Alat ukur yang digunakan adalah status psikiatri, kriteria diagnosis dispepsia
baik fungsional maupun organik, dan PPDGJ III untuk mendiagnosis depresi dan
Hamilton Depression Rating Scale untuk mengukur skor depresi.
Manfaat kegunaan penelitian ini adalah melihat seberapa besar penderita
dispepsia fungsional dan dispepsia organik yang mengalami depresi. Dan melihat
perubahan depresi pada pasien dispepsia fungsional dan dispepsia organik setelah
pengobatan. Didalam penelitian ini didapatkan hasil sebagai berikut :
A. KESIMPULAN UMUM
1. Pada kelompok penderita dispepsia fungsional yang mengalami depresi : 14
orang (63,6 %) sebelum pengobatan dan setelah pengobatan dan pada
kelompok penderita dispepsia organik : 8 orang (36,4 %), sebelum pengobatan
dan 1 orang (36,4 %) setelah pengobatan.
2. Pengobatan yang diberikan baik pada penderita dispepsia fungsional dan
dispepsia organik memberikan manfaat, terutama pada dispepsia organik.
B. KESIMPULAN KHUSUS
1. Pada kelompok penderita dispepsia fungsional yang mengalami depresi
sebanyak 14 orang, terdapat 5 orang yang mengalami depresi ringan, 4
orang mengalami depresi sedang, dan 5 orang depresi berat.

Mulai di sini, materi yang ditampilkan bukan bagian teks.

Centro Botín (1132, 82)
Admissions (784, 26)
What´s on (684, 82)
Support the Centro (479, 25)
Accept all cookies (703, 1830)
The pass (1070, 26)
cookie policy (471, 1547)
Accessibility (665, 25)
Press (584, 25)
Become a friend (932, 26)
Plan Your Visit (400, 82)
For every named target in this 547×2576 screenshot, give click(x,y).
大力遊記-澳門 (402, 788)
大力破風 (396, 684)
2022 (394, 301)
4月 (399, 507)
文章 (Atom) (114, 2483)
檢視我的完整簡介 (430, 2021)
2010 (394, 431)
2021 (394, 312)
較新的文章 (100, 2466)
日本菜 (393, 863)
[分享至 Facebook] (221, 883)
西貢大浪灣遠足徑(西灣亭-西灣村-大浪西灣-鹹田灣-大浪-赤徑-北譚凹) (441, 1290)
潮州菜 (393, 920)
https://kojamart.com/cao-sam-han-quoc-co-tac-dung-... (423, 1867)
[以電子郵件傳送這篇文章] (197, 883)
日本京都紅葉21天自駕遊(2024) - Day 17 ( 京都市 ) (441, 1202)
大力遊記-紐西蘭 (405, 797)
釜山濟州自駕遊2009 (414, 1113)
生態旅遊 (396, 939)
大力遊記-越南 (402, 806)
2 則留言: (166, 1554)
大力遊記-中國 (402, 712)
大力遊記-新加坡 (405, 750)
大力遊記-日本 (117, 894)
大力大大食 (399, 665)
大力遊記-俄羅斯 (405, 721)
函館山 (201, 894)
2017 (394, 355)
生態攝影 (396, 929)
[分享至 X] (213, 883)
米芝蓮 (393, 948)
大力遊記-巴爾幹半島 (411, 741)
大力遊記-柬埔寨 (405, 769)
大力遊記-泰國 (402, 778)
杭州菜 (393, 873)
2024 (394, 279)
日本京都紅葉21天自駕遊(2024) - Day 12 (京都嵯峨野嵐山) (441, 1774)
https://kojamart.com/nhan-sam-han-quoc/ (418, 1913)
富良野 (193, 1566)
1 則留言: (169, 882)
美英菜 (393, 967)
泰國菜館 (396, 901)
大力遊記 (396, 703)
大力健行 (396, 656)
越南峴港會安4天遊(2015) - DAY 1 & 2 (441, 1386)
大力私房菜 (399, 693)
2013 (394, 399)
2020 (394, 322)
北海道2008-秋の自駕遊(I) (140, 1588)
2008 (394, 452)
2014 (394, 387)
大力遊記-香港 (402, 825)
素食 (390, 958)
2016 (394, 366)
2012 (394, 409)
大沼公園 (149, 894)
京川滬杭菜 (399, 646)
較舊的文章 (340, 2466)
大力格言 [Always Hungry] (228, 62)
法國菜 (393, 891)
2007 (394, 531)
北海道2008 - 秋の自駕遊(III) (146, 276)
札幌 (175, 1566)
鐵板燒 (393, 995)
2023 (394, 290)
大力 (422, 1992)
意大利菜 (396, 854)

2. Pada dispepsia organik yang mengalami depresi sebanyak 8 orang, 3 orang
mengalami depresi ringan dan 1 orang depresi berat.
3. Perubahan tingkat depresi :
Pada penderita dispepsia fungsional (sebelum pengobatan dan setelah
pengobatan) dijumpai sebagai berikut.
a. Dari tingkat depresi ringan = 5 orang
b. Dari tingkat depresi sedang = 4 orang menjadi depresi ringan 2
orang dan tetap 2 orang.
C. SARAN
Pada penelitian ini dapat dilihat baik penderita dispepsia fungsional mupun
dispepsia organik pernah ada yang mengalami depresi dengan tingkatan yang
bervariasi ringan, sedang dan berat. Penderita dispepsia fungsional yang mengalami
depresi lebih banyak dari pada dispepsia organik.
Pengobatan yang diberi pada penderita dispepsia fungsional dan dispepsia
organik yang mengalami depresi dapat merubah tingkatan depresinya. Namun pada
dispepsia fungsional perubahan tingkat depresi masih belum maksimal.
Keterkaitan faktor lingkungan bio- sosio- kulturil dan agama sebagai salah satu
faktor patofisiologi dispepsia fungsional memerlukan penelitian lebih lanjut dan perlu
diperhatikan dalam penanganan dispepsia , terutama dispepsia fungsional dan untuk
menghasilkan nilai pengobatan yang lebih baik. Dengan meningkatkan peran
konsultasi Liaison psikiatri dalam penanganan dispepsia, baik dispepsia organik dan
terutama dispepsia fungsional untuk mendapatkan hasil pengobatan yang sempurna.